PROBLEM STATEMENT.
Copy the entire listing exactly.

EXERCISE DATA.
►
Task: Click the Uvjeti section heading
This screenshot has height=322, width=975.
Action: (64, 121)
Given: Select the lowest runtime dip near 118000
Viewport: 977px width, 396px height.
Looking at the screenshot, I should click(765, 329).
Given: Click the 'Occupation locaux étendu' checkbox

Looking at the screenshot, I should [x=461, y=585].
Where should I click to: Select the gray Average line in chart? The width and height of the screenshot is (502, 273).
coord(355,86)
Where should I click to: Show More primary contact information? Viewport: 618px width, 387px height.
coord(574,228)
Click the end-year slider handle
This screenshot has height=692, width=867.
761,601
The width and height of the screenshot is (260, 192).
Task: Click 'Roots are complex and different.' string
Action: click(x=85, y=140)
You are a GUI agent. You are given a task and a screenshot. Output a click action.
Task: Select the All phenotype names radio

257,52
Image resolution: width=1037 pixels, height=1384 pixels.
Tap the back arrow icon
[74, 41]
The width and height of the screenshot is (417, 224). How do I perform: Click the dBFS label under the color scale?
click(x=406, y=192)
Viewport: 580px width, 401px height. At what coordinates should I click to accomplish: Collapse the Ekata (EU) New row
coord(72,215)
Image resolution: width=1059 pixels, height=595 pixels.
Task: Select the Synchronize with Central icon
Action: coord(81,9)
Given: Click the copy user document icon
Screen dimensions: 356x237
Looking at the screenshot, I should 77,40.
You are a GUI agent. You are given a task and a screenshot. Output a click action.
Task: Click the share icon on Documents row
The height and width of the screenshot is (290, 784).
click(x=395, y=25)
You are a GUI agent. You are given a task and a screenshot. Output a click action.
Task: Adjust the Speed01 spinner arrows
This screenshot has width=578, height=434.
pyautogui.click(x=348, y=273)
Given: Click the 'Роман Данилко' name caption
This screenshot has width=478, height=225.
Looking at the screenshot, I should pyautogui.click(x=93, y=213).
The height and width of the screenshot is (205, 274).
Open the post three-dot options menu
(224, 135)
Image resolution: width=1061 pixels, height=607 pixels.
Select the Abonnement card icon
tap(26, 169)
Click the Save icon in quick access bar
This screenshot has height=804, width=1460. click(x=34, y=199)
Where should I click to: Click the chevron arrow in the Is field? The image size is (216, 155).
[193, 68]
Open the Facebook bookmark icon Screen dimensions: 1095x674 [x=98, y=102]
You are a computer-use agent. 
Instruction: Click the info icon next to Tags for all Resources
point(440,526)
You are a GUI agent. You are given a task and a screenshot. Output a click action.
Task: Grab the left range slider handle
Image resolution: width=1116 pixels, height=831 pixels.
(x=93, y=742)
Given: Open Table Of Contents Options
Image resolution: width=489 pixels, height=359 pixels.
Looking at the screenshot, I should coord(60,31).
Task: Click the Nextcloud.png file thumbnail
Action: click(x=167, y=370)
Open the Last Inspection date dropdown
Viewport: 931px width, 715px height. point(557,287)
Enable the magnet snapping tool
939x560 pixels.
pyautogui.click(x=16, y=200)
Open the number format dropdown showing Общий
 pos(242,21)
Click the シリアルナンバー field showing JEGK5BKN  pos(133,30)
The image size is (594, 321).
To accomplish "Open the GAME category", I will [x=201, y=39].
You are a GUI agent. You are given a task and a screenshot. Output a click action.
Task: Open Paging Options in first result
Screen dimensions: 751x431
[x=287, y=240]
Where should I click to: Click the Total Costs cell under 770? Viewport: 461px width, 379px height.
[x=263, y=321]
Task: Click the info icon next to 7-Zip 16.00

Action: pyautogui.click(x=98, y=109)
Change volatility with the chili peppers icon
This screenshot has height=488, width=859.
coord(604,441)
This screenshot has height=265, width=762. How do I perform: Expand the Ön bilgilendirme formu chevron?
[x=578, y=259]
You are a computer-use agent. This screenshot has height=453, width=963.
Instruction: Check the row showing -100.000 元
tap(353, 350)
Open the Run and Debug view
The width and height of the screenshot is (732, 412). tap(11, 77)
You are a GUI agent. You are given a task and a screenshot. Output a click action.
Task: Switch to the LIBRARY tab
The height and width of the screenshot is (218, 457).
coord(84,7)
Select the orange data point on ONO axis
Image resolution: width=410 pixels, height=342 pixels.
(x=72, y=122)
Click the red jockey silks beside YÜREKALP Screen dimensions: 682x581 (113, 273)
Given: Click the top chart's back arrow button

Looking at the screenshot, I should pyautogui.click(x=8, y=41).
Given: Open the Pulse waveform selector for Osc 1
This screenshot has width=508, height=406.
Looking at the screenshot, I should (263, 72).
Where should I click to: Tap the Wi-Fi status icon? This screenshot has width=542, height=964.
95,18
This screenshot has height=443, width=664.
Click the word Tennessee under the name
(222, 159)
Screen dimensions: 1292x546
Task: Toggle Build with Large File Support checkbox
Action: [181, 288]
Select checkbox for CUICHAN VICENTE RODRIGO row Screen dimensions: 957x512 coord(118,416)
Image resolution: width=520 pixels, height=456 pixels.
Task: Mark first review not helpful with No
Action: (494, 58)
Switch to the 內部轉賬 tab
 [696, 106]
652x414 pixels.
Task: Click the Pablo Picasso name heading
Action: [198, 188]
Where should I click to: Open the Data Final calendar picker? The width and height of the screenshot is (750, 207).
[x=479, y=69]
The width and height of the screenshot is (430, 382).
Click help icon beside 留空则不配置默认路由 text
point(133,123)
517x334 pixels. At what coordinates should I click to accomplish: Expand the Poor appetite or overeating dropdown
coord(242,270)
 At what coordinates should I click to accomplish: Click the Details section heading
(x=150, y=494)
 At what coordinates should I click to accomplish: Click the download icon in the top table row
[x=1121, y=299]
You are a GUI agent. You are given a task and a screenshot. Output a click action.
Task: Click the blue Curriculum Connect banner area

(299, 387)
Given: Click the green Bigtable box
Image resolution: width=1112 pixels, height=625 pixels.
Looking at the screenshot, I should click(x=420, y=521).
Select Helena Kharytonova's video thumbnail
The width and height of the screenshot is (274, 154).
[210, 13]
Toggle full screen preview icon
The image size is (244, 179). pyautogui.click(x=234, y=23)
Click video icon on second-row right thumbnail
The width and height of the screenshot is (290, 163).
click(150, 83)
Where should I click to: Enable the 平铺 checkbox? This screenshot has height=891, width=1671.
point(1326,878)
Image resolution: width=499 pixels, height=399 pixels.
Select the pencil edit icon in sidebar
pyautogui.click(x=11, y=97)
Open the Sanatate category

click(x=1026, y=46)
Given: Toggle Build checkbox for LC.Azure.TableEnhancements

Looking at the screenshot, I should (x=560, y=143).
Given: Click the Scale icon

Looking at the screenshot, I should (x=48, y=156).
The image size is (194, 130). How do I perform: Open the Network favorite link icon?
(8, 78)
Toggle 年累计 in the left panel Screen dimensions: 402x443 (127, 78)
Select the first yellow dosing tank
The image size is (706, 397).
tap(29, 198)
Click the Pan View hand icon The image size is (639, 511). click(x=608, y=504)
◄
EXPECTED ANSWER.
Task: Click the Uvjeti section heading
This screenshot has height=322, width=975.
Action: (64, 121)
Given: Select the lowest runtime dip near 118000
Viewport: 977px width, 396px height.
Looking at the screenshot, I should click(765, 329).
Given: Click the 'Occupation locaux étendu' checkbox

Looking at the screenshot, I should [x=461, y=585].
Where should I click to: Select the gray Average line in chart? The width and height of the screenshot is (502, 273).
coord(355,86)
Where should I click to: Show More primary contact information? Viewport: 618px width, 387px height.
coord(574,228)
Click the end-year slider handle
This screenshot has height=692, width=867.
761,601
The width and height of the screenshot is (260, 192).
Task: Click 'Roots are complex and different.' string
Action: click(x=85, y=140)
You are a GUI agent. You are given a task and a screenshot. Output a click action.
Task: Select the All phenotype names radio

257,52
Image resolution: width=1037 pixels, height=1384 pixels.
Tap the back arrow icon
[74, 41]
The width and height of the screenshot is (417, 224). How do I perform: Click the dBFS label under the color scale?
click(x=406, y=192)
Viewport: 580px width, 401px height. At what coordinates should I click to accomplish: Collapse the Ekata (EU) New row
coord(72,215)
Image resolution: width=1059 pixels, height=595 pixels.
Task: Select the Synchronize with Central icon
Action: coord(81,9)
Given: Click the copy user document icon
Screen dimensions: 356x237
Looking at the screenshot, I should 77,40.
You are a GUI agent. You are given a task and a screenshot. Output a click action.
Task: Click the share icon on Documents row
The height and width of the screenshot is (290, 784).
click(x=395, y=25)
You are a GUI agent. You are given a task and a screenshot. Output a click action.
Task: Adjust the Speed01 spinner arrows
This screenshot has width=578, height=434.
pyautogui.click(x=348, y=273)
Given: Click the 'Роман Данилко' name caption
This screenshot has width=478, height=225.
Looking at the screenshot, I should pyautogui.click(x=93, y=213).
The height and width of the screenshot is (205, 274).
Open the post three-dot options menu
(224, 135)
Image resolution: width=1061 pixels, height=607 pixels.
Select the Abonnement card icon
tap(26, 169)
Click the Save icon in quick access bar
This screenshot has height=804, width=1460. click(x=34, y=199)
Where should I click to: Click the chevron arrow in the Is field? The image size is (216, 155).
[193, 68]
Open the Facebook bookmark icon Screen dimensions: 1095x674 [x=98, y=102]
You are a computer-use agent. 
Instruction: Click the info icon next to Tags for all Resources
point(440,526)
You are a GUI agent. You are given a task and a screenshot. Output a click action.
Task: Grab the left range slider handle
Image resolution: width=1116 pixels, height=831 pixels.
(x=93, y=742)
Given: Open Table Of Contents Options
Image resolution: width=489 pixels, height=359 pixels.
Looking at the screenshot, I should coord(60,31).
Task: Click the Nextcloud.png file thumbnail
Action: click(x=167, y=370)
Open the Last Inspection date dropdown
Viewport: 931px width, 715px height. point(557,287)
Enable the magnet snapping tool
939x560 pixels.
pyautogui.click(x=16, y=200)
Open the number format dropdown showing Общий
 pos(242,21)
Click the シリアルナンバー field showing JEGK5BKN  pos(133,30)
The image size is (594, 321).
To accomplish "Open the GAME category", I will [x=201, y=39].
You are a GUI agent. You are given a task and a screenshot. Output a click action.
Task: Open Paging Options in first result
Screen dimensions: 751x431
[x=287, y=240]
Where should I click to: Click the Total Costs cell under 770? Viewport: 461px width, 379px height.
[x=263, y=321]
Task: Click the info icon next to 7-Zip 16.00

Action: pyautogui.click(x=98, y=109)
Change volatility with the chili peppers icon
This screenshot has height=488, width=859.
coord(604,441)
This screenshot has height=265, width=762. How do I perform: Expand the Ön bilgilendirme formu chevron?
[x=578, y=259]
You are a computer-use agent. This screenshot has height=453, width=963.
Instruction: Check the row showing -100.000 元
tap(353, 350)
Open the Run and Debug view
The width and height of the screenshot is (732, 412). tap(11, 77)
You are a GUI agent. You are given a task and a screenshot. Output a click action.
Task: Switch to the LIBRARY tab
The height and width of the screenshot is (218, 457).
coord(84,7)
Select the orange data point on ONO axis
Image resolution: width=410 pixels, height=342 pixels.
(x=72, y=122)
Click the red jockey silks beside YÜREKALP Screen dimensions: 682x581 (113, 273)
Given: Click the top chart's back arrow button

Looking at the screenshot, I should pyautogui.click(x=8, y=41).
Given: Open the Pulse waveform selector for Osc 1
This screenshot has width=508, height=406.
Looking at the screenshot, I should (263, 72).
Where should I click to: Tap the Wi-Fi status icon? This screenshot has width=542, height=964.
95,18
This screenshot has height=443, width=664.
Click the word Tennessee under the name
(222, 159)
Screen dimensions: 1292x546
Task: Toggle Build with Large File Support checkbox
Action: [181, 288]
Select checkbox for CUICHAN VICENTE RODRIGO row Screen dimensions: 957x512 coord(118,416)
Image resolution: width=520 pixels, height=456 pixels.
Task: Mark first review not helpful with No
Action: (494, 58)
Switch to the 內部轉賬 tab
 [696, 106]
652x414 pixels.
Task: Click the Pablo Picasso name heading
Action: [198, 188]
Where should I click to: Open the Data Final calendar picker? The width and height of the screenshot is (750, 207).
[x=479, y=69]
The width and height of the screenshot is (430, 382).
Click help icon beside 留空则不配置默认路由 text
point(133,123)
517x334 pixels. At what coordinates should I click to accomplish: Expand the Poor appetite or overeating dropdown
coord(242,270)
 At what coordinates should I click to accomplish: Click the Details section heading
(x=150, y=494)
 At what coordinates should I click to accomplish: Click the download icon in the top table row
[x=1121, y=299]
You are a GUI agent. You are given a task and a screenshot. Output a click action.
Task: Click the blue Curriculum Connect banner area

(299, 387)
Given: Click the green Bigtable box
Image resolution: width=1112 pixels, height=625 pixels.
Looking at the screenshot, I should click(x=420, y=521).
Select Helena Kharytonova's video thumbnail
The width and height of the screenshot is (274, 154).
[210, 13]
Toggle full screen preview icon
The image size is (244, 179). pyautogui.click(x=234, y=23)
Click video icon on second-row right thumbnail
The width and height of the screenshot is (290, 163).
click(150, 83)
Where should I click to: Enable the 平铺 checkbox? This screenshot has height=891, width=1671.
point(1326,878)
Image resolution: width=499 pixels, height=399 pixels.
Select the pencil edit icon in sidebar
pyautogui.click(x=11, y=97)
Open the Sanatate category

click(x=1026, y=46)
Given: Toggle Build checkbox for LC.Azure.TableEnhancements

Looking at the screenshot, I should (x=560, y=143).
Given: Click the Scale icon

Looking at the screenshot, I should (x=48, y=156).
The image size is (194, 130). How do I perform: Open the Network favorite link icon?
(8, 78)
Toggle 年累计 in the left panel Screen dimensions: 402x443 (127, 78)
Select the first yellow dosing tank
The image size is (706, 397).
tap(29, 198)
Click the Pan View hand icon The image size is (639, 511). click(x=608, y=504)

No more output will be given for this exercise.